* _What you will do_: Using the records below, write out again exactly the lines that begin at the line containing "Remove Philippe Hervé" and end at the line containing "Given: Click the 注册结果 stage label", and no other lines.

Top of Stored data

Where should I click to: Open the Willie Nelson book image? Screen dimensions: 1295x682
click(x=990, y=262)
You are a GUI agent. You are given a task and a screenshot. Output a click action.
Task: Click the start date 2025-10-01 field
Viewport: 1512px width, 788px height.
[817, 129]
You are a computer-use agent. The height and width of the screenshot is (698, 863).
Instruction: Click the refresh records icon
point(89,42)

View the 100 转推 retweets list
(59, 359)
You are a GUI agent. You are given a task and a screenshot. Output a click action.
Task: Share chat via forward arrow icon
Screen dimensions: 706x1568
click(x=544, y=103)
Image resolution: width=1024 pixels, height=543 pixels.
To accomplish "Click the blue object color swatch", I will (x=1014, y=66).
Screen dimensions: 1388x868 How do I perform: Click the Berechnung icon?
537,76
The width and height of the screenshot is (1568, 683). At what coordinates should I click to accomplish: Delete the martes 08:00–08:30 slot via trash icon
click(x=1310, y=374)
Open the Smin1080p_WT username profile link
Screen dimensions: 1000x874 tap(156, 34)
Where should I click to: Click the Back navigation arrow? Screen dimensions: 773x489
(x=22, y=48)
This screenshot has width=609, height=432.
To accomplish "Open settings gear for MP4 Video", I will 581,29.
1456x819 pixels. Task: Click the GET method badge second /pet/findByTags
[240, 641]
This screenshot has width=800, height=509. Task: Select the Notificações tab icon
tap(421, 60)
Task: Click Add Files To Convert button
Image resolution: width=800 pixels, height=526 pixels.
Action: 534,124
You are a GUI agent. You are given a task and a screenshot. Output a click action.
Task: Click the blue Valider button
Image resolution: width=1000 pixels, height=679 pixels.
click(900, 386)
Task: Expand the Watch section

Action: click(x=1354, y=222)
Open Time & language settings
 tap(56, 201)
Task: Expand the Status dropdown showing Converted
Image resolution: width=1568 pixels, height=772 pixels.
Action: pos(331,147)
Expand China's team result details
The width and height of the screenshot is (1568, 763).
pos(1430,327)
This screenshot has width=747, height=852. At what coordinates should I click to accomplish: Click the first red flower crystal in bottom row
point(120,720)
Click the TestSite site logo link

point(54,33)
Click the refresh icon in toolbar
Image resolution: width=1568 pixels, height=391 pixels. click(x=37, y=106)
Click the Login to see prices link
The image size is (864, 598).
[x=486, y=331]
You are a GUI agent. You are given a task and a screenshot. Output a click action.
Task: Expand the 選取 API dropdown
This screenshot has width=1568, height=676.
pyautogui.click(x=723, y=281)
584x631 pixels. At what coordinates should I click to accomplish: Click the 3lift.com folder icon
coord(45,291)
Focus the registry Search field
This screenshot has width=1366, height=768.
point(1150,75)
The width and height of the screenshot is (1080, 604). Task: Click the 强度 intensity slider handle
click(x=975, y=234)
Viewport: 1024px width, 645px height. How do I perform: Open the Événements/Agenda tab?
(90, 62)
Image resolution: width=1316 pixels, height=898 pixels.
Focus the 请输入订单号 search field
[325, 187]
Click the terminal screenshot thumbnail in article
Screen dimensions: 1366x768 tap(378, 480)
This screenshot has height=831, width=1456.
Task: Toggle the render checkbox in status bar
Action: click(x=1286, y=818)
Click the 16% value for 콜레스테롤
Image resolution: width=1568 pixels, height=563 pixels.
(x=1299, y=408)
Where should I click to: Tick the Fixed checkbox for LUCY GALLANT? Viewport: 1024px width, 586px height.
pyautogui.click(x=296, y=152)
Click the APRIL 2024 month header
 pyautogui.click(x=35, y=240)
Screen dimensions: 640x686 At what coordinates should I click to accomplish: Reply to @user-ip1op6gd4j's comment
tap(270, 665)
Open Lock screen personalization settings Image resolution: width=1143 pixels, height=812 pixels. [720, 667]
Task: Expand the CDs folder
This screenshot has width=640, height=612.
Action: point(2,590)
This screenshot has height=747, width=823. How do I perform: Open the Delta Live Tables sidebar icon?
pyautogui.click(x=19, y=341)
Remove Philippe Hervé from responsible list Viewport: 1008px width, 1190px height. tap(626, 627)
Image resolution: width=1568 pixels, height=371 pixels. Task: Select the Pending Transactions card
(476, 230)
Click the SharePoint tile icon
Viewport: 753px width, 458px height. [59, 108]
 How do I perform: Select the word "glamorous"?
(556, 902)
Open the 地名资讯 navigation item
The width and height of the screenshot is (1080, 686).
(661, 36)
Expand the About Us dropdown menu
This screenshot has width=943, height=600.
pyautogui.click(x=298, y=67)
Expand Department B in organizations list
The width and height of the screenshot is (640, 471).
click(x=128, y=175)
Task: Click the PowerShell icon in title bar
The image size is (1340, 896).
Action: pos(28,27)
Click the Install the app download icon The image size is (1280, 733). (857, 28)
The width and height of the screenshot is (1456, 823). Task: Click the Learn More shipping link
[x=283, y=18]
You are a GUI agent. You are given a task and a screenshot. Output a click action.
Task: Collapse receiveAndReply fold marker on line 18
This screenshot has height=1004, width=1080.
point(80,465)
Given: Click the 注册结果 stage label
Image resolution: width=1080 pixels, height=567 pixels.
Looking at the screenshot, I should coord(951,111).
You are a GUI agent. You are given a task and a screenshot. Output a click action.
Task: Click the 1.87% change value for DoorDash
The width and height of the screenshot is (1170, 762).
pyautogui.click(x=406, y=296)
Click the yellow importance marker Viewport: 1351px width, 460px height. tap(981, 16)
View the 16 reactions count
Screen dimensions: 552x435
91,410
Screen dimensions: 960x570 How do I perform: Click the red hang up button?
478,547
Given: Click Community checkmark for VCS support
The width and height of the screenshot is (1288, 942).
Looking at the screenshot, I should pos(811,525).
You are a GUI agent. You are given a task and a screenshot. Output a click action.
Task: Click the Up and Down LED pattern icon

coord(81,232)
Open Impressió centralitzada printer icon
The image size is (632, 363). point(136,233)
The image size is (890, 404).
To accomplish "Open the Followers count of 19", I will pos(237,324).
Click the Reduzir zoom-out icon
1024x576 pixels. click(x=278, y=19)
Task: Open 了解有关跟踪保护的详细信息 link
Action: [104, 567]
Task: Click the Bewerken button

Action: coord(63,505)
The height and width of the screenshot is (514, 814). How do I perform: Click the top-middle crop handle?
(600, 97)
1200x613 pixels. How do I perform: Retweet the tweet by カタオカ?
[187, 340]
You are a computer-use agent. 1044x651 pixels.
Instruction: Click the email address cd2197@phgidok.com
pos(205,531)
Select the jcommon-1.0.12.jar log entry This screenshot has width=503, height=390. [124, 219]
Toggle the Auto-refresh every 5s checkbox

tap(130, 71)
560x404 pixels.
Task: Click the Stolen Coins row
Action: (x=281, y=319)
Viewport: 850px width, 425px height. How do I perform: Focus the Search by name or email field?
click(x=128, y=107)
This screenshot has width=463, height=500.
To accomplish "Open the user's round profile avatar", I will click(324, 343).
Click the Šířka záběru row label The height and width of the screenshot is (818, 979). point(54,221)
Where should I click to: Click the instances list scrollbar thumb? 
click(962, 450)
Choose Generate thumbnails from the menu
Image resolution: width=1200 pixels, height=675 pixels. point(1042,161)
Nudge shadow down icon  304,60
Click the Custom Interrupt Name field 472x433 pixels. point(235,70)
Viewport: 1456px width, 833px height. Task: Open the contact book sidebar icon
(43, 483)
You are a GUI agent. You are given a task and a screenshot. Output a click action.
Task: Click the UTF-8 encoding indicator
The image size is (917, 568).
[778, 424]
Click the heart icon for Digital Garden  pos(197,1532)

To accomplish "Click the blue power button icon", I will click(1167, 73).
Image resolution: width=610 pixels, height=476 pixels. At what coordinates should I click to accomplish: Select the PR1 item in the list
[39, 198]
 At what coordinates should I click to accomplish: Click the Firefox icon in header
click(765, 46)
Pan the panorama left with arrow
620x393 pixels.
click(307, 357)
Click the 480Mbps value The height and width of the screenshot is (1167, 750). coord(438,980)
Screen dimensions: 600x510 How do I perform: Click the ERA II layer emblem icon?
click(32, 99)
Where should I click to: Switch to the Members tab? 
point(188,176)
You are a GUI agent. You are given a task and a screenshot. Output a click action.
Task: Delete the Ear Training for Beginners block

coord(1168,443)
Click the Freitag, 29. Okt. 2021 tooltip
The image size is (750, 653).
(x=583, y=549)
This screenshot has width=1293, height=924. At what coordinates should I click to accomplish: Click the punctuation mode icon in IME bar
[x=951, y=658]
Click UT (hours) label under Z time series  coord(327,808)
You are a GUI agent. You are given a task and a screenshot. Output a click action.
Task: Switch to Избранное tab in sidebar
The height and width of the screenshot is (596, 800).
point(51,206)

Bottom of Stored data

* _Expected output_:
Remove Philippe Hervé from responsible list Viewport: 1008px width, 1190px height. tap(626, 627)
Image resolution: width=1568 pixels, height=371 pixels. Task: Select the Pending Transactions card
(476, 230)
Click the SharePoint tile icon
Viewport: 753px width, 458px height. [59, 108]
 How do I perform: Select the word "glamorous"?
(556, 902)
Open the 地名资讯 navigation item
The width and height of the screenshot is (1080, 686).
(661, 36)
Expand the About Us dropdown menu
This screenshot has width=943, height=600.
pyautogui.click(x=298, y=67)
Expand Department B in organizations list
The width and height of the screenshot is (640, 471).
click(x=128, y=175)
Task: Click the PowerShell icon in title bar
The image size is (1340, 896).
Action: pos(28,27)
Click the Install the app download icon The image size is (1280, 733). (857, 28)
The width and height of the screenshot is (1456, 823). Task: Click the Learn More shipping link
[x=283, y=18]
You are a GUI agent. You are given a task and a screenshot. Output a click action.
Task: Collapse receiveAndReply fold marker on line 18
This screenshot has height=1004, width=1080.
point(80,465)
Given: Click the 注册结果 stage label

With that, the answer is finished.